Oliver
Sacks.
Today,
Oliver Sacks died, the great neurologist, author and wise man. I was
so moved to read what he wrote upon learning his life was coming to
an end:
"Over
the last few days, I have been able to see my life as from a great
altitude, as a sort of landscape, and with a deepening sense of the
connection of all its parts. This does not mean I am finished with
life.
On
the contrary, I feel intensely alive, and I want and hope in the time
that remains to deepen my friendships, to say farewell to those I
love, to write more, to travel if I have the strength, to achieve new
levels of understanding and insight. ...
I
feel a sudden clear focus and perspective. There is no time for
anything inessential. I must focus on myself, my work and my friends.
I shall no longer look at “NewsHour” every night.
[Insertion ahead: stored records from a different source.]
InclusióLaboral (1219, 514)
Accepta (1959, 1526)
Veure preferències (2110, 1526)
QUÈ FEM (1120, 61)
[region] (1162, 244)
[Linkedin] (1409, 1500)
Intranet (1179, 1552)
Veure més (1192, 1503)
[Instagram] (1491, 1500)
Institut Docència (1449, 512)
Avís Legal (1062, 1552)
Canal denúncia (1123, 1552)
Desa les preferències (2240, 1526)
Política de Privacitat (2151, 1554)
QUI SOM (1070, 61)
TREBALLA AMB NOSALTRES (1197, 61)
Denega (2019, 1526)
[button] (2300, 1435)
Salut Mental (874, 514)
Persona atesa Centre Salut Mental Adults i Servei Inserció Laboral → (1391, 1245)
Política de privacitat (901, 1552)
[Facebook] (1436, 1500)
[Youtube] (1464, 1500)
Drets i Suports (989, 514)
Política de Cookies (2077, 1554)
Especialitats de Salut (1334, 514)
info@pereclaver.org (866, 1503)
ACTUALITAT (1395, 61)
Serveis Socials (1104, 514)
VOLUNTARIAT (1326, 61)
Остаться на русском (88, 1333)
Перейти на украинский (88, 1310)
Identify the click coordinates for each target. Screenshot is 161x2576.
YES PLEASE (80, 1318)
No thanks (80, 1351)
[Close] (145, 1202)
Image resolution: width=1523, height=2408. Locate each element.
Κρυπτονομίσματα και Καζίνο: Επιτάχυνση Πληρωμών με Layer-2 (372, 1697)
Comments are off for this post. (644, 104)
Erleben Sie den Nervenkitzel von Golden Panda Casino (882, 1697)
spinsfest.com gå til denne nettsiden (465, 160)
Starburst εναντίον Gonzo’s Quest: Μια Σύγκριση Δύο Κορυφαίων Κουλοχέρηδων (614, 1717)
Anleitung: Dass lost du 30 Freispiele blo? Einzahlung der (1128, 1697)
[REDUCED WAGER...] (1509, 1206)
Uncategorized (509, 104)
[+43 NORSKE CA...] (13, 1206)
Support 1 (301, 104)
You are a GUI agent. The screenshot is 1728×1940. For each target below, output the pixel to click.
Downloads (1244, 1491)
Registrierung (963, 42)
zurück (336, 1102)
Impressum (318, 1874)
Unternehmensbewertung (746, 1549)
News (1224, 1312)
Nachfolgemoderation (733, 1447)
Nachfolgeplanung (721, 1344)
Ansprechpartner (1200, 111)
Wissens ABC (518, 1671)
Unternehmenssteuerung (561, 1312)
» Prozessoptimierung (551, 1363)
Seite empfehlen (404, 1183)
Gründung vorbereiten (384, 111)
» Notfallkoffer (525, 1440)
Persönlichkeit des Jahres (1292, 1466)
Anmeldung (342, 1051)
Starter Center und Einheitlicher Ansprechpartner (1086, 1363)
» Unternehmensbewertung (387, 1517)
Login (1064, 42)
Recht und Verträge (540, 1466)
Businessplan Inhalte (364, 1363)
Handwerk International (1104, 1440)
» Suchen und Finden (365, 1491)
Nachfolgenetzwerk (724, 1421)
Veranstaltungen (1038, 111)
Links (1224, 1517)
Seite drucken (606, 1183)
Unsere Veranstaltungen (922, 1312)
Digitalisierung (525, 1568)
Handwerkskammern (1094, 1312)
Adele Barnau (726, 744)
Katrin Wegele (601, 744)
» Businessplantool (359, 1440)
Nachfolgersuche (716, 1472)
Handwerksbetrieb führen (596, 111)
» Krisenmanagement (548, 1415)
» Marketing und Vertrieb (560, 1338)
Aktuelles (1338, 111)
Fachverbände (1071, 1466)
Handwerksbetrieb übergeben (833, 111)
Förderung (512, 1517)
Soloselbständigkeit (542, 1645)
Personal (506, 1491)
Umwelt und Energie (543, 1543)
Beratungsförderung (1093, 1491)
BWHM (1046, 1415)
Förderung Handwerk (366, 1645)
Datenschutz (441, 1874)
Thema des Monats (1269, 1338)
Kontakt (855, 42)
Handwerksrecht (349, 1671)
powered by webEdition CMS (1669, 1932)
I shall no
longer pay any attention to politics or arguments about global
warming.
This
is not indifference but detachment — I still care deeply about the
Middle East, about global warming, about growing inequality, but
these are no longer my business; they belong to the future. I rejoice
when I meet gifted young people — even the one who biopsied and
diagnosed my metastases. I feel the future is in good hands.
I
have been increasingly conscious, for the last 10 years or so, of
deaths among my contemporaries. My generation is on the way out, and
each death I have felt as an abruption, a tearing away of part of
myself. There will be no one like us when we are gone, but then there
is no one like anyone else, ever. When people die, they cannot be
replaced. They leave holes that cannot be filled, for it is the fate
— the genetic and neural fate — of every human being to be a
unique individual, to find his own path, to live his own life, to die
his own death.
I
cannot pretend I am without fear. But my predominant feeling is one
of gratitude. I have loved and been loved; I have been given much and
I have given something in return; I have read and traveled and
thought and written. I have had an intercourse with the world, the
special intercourse of writers and readers.
Above
all, I have been a sentient being, a thinking animal, on this
beautiful planet, and that in itself has been an enormous privilege
and adventure.
4.9.2015
2 comments:
He was special, but so are we all.
He had such a richness of perception and will be missed.